**Task prompt**
Retype every one of the items below word for word, leaving each line unchanged.

(Records from a dataset)
========================================

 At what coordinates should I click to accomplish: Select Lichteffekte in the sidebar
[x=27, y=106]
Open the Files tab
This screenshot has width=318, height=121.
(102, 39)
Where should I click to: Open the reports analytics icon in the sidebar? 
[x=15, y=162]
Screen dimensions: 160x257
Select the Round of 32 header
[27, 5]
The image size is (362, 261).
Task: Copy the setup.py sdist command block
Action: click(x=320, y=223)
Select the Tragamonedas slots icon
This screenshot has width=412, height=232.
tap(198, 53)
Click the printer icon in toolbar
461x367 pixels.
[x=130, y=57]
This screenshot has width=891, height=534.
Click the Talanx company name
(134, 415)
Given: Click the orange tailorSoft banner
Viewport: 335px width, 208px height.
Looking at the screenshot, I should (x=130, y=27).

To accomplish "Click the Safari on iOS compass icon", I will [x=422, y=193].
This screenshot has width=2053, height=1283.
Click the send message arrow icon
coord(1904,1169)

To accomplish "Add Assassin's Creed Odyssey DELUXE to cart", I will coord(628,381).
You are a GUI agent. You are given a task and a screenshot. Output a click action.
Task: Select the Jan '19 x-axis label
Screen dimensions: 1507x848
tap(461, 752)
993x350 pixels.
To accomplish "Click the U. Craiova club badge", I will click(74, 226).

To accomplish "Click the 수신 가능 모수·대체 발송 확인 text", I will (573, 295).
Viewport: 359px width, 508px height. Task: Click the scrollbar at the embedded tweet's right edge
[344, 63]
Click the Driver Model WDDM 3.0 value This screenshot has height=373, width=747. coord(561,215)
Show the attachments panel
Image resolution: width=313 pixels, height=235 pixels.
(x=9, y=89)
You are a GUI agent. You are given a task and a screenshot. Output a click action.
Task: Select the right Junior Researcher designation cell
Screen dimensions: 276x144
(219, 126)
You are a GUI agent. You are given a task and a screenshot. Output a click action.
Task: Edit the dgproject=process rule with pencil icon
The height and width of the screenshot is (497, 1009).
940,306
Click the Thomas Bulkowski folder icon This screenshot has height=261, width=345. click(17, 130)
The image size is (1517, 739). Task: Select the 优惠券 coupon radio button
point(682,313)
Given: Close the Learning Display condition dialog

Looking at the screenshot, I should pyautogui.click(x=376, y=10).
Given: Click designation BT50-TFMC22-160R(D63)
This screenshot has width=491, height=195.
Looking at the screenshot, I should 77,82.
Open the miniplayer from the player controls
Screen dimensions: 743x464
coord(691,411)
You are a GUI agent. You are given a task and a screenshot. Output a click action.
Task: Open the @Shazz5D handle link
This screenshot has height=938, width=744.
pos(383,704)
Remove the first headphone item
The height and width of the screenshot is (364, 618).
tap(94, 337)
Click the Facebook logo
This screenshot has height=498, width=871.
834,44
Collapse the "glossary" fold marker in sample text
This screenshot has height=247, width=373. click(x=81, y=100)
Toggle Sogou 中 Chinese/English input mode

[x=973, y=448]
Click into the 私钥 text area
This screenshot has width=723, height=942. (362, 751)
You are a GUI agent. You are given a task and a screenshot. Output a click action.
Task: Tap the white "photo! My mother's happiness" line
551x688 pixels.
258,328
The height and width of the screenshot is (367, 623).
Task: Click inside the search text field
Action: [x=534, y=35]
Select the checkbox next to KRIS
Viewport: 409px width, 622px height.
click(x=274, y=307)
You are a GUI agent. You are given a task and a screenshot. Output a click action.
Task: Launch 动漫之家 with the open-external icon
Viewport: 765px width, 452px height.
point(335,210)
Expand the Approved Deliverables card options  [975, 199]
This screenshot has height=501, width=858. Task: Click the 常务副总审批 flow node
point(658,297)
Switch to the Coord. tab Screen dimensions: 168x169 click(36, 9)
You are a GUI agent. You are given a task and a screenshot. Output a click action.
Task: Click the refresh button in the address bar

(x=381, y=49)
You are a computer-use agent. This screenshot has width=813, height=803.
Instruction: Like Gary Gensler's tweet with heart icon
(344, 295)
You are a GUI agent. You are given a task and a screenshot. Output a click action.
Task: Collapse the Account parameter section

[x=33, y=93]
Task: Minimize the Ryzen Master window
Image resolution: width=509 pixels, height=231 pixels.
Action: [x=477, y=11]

========================================

**Reply to the task**
 At what coordinates should I click to accomplish: Select Lichteffekte in the sidebar
[x=27, y=106]
Open the Files tab
This screenshot has width=318, height=121.
(102, 39)
Where should I click to: Open the reports analytics icon in the sidebar? 
[x=15, y=162]
Screen dimensions: 160x257
Select the Round of 32 header
[27, 5]
The image size is (362, 261).
Task: Copy the setup.py sdist command block
Action: click(x=320, y=223)
Select the Tragamonedas slots icon
This screenshot has width=412, height=232.
tap(198, 53)
Click the printer icon in toolbar
461x367 pixels.
[x=130, y=57]
This screenshot has width=891, height=534.
Click the Talanx company name
(134, 415)
Given: Click the orange tailorSoft banner
Viewport: 335px width, 208px height.
Looking at the screenshot, I should (x=130, y=27).

To accomplish "Click the Safari on iOS compass icon", I will [x=422, y=193].
This screenshot has width=2053, height=1283.
Click the send message arrow icon
coord(1904,1169)

To accomplish "Add Assassin's Creed Odyssey DELUXE to cart", I will coord(628,381).
You are a GUI agent. You are given a task and a screenshot. Output a click action.
Task: Select the Jan '19 x-axis label
Screen dimensions: 1507x848
tap(461, 752)
993x350 pixels.
To accomplish "Click the U. Craiova club badge", I will click(74, 226).

To accomplish "Click the 수신 가능 모수·대체 발송 확인 text", I will (573, 295).
Viewport: 359px width, 508px height. Task: Click the scrollbar at the embedded tweet's right edge
[344, 63]
Click the Driver Model WDDM 3.0 value This screenshot has height=373, width=747. coord(561,215)
Show the attachments panel
Image resolution: width=313 pixels, height=235 pixels.
(x=9, y=89)
You are a GUI agent. You are given a task and a screenshot. Output a click action.
Task: Select the right Junior Researcher designation cell
Screen dimensions: 276x144
(219, 126)
You are a GUI agent. You are given a task and a screenshot. Output a click action.
Task: Edit the dgproject=process rule with pencil icon
The height and width of the screenshot is (497, 1009).
940,306
Click the Thomas Bulkowski folder icon This screenshot has height=261, width=345. click(17, 130)
The image size is (1517, 739). Task: Select the 优惠券 coupon radio button
point(682,313)
Given: Close the Learning Display condition dialog

Looking at the screenshot, I should pyautogui.click(x=376, y=10).
Given: Click designation BT50-TFMC22-160R(D63)
This screenshot has width=491, height=195.
Looking at the screenshot, I should 77,82.
Open the miniplayer from the player controls
Screen dimensions: 743x464
coord(691,411)
You are a GUI agent. You are given a task and a screenshot. Output a click action.
Task: Open the @Shazz5D handle link
This screenshot has height=938, width=744.
pos(383,704)
Remove the first headphone item
The height and width of the screenshot is (364, 618).
tap(94, 337)
Click the Facebook logo
This screenshot has height=498, width=871.
834,44
Collapse the "glossary" fold marker in sample text
This screenshot has height=247, width=373. click(x=81, y=100)
Toggle Sogou 中 Chinese/English input mode

[x=973, y=448]
Click into the 私钥 text area
This screenshot has width=723, height=942. (362, 751)
You are a GUI agent. You are given a task and a screenshot. Output a click action.
Task: Tap the white "photo! My mother's happiness" line
551x688 pixels.
258,328
The height and width of the screenshot is (367, 623).
Task: Click inside the search text field
Action: [x=534, y=35]
Select the checkbox next to KRIS
Viewport: 409px width, 622px height.
click(x=274, y=307)
You are a GUI agent. You are given a task and a screenshot. Output a click action.
Task: Launch 动漫之家 with the open-external icon
Viewport: 765px width, 452px height.
point(335,210)
Expand the Approved Deliverables card options  [975, 199]
This screenshot has height=501, width=858. Task: Click the 常务副总审批 flow node
point(658,297)
Switch to the Coord. tab Screen dimensions: 168x169 click(36, 9)
You are a GUI agent. You are given a task and a screenshot. Output a click action.
Task: Click the refresh button in the address bar

(x=381, y=49)
You are a computer-use agent. This screenshot has width=813, height=803.
Instruction: Like Gary Gensler's tweet with heart icon
(344, 295)
You are a GUI agent. You are given a task and a screenshot. Output a click action.
Task: Collapse the Account parameter section

[x=33, y=93]
Task: Minimize the Ryzen Master window
Image resolution: width=509 pixels, height=231 pixels.
Action: [x=477, y=11]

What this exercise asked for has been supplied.